Through all this success, Chenoweth has remembered the ones who chose her and brought her into their family as a baby in Broken Arrow, Oklahoma. “It always goes back to my parents who adopted me, who gave me unconditional love and self-esteem,” Chenoweth told Fox News this past Father’s Day. “I don’t think I’d be where I am without them.” At the time of the interview, Chenoweth was promoting the Father’s Day Frosty Weekend to support the Dave Thomas Foundation for Adoption.
Chenoweth has been an active and vocal advocate for adoption throughout her career, particularly adoption within the United States. In her recent autobiography, A Little Bit Wicked, Chenoweth writes, “It bugs me when I hear about ‘Angelina’s adopted son’ or ‘Rosie’s adopted children’ – as if that word will always separate them instead of binding them together. Angelina’s son and Rosie’s kids and I should get a regular apostrophe-plus-s like everybody else.”

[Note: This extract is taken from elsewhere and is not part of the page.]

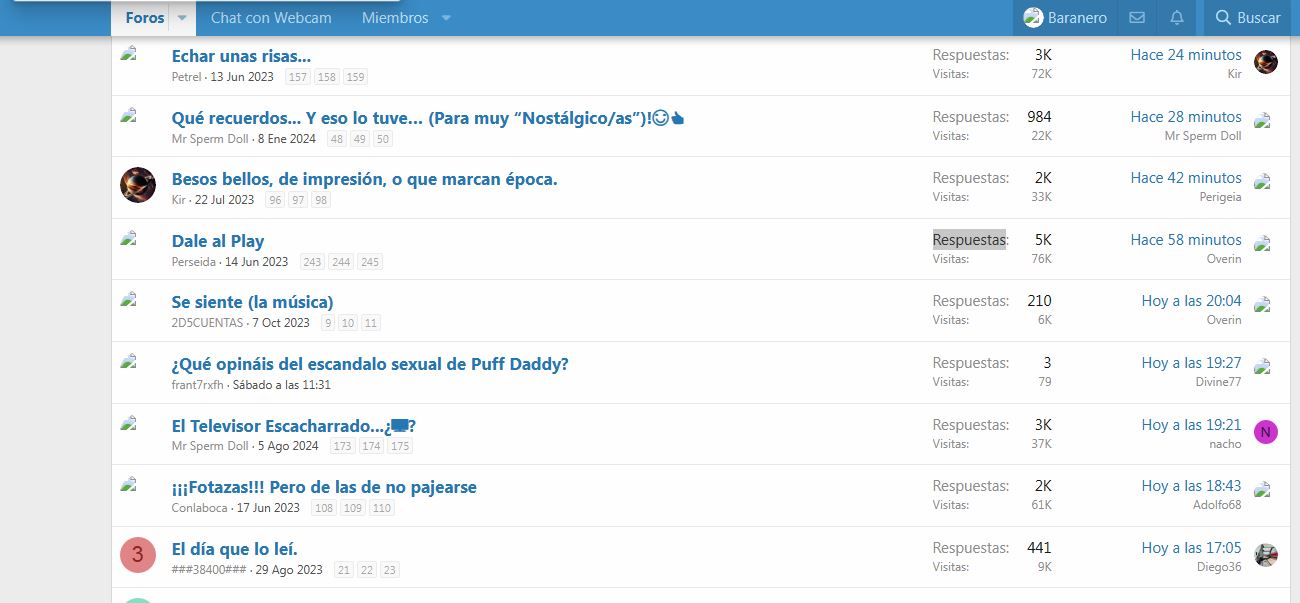Open the Dale al Play thread
The height and width of the screenshot is (603, 1300).
(218, 241)
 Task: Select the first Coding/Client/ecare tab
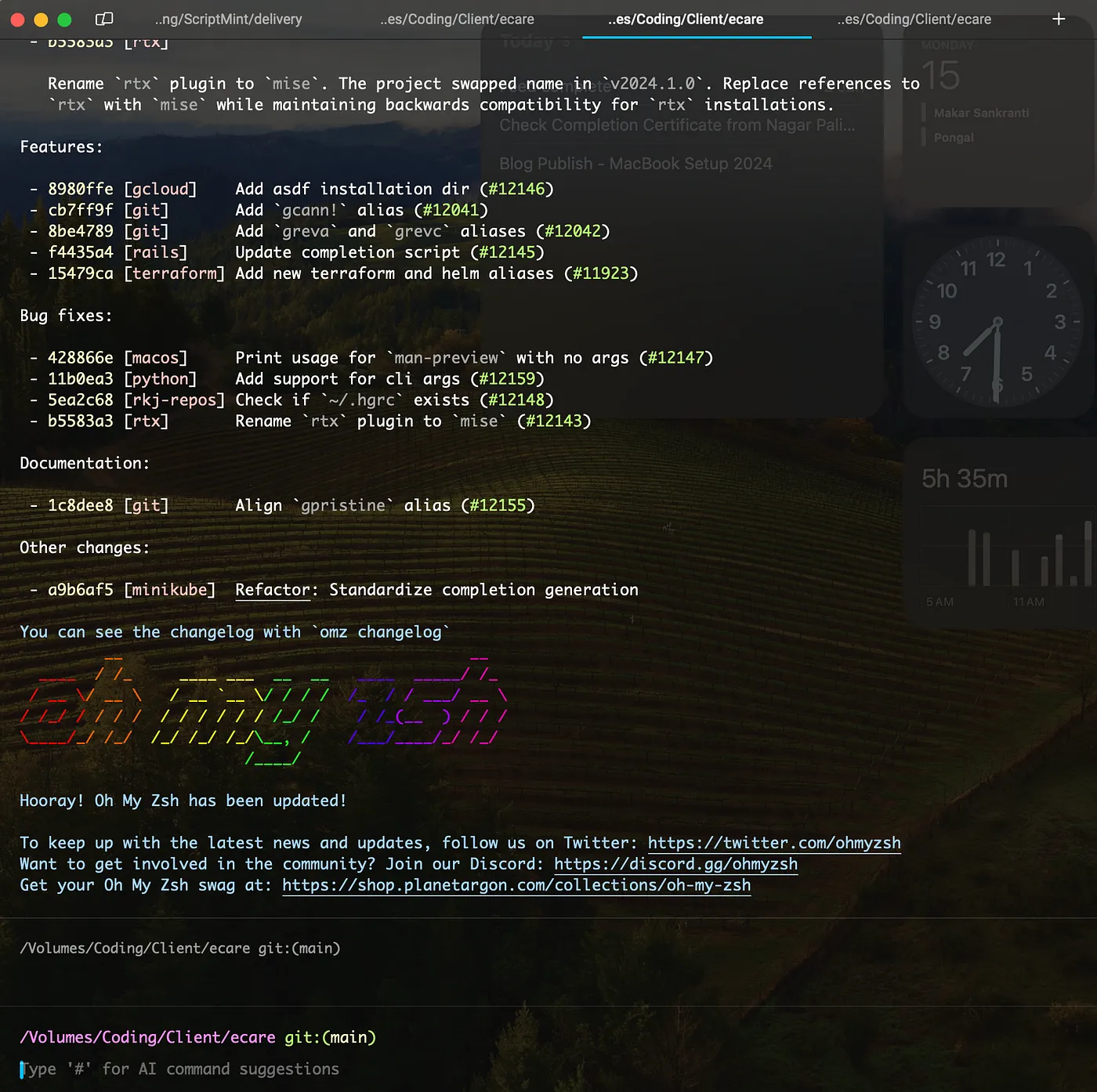[x=457, y=20]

Chenoweth discovered her talent and passion for singing byperforming in local churches. At the age of 12, she was invited to sing a solo in front of the entire Southern Baptist Convention national conference. Chenoweth told Metro Family Magazine, “My parents encouraged me in the talents God gave me. I attribute my success to them giving up their own desires so that I could have piano lessons, so that I could go to ballet, the countless hours spent at play practice. Through encouragement, they helped me believe in myself.”
Not every adopted child becomes an award-winning singer and actress, but the inspiring story of Chenoweth’s adoption is just one example of the deep bond of love between parents and their adopted children. It is also a testament of the power of sacrificial love shown by Chenoweth’s birthmother. Chenoweth is deeply grateful to her birthmother, recognizing that she owes everything to one woman’s brave decision. “Love is not about doggedly clinging to what belongs to you,” Chenoweth reflects in her autobiography, “it’s about finding it in yourself to let go, even when letting go breaks your heart.”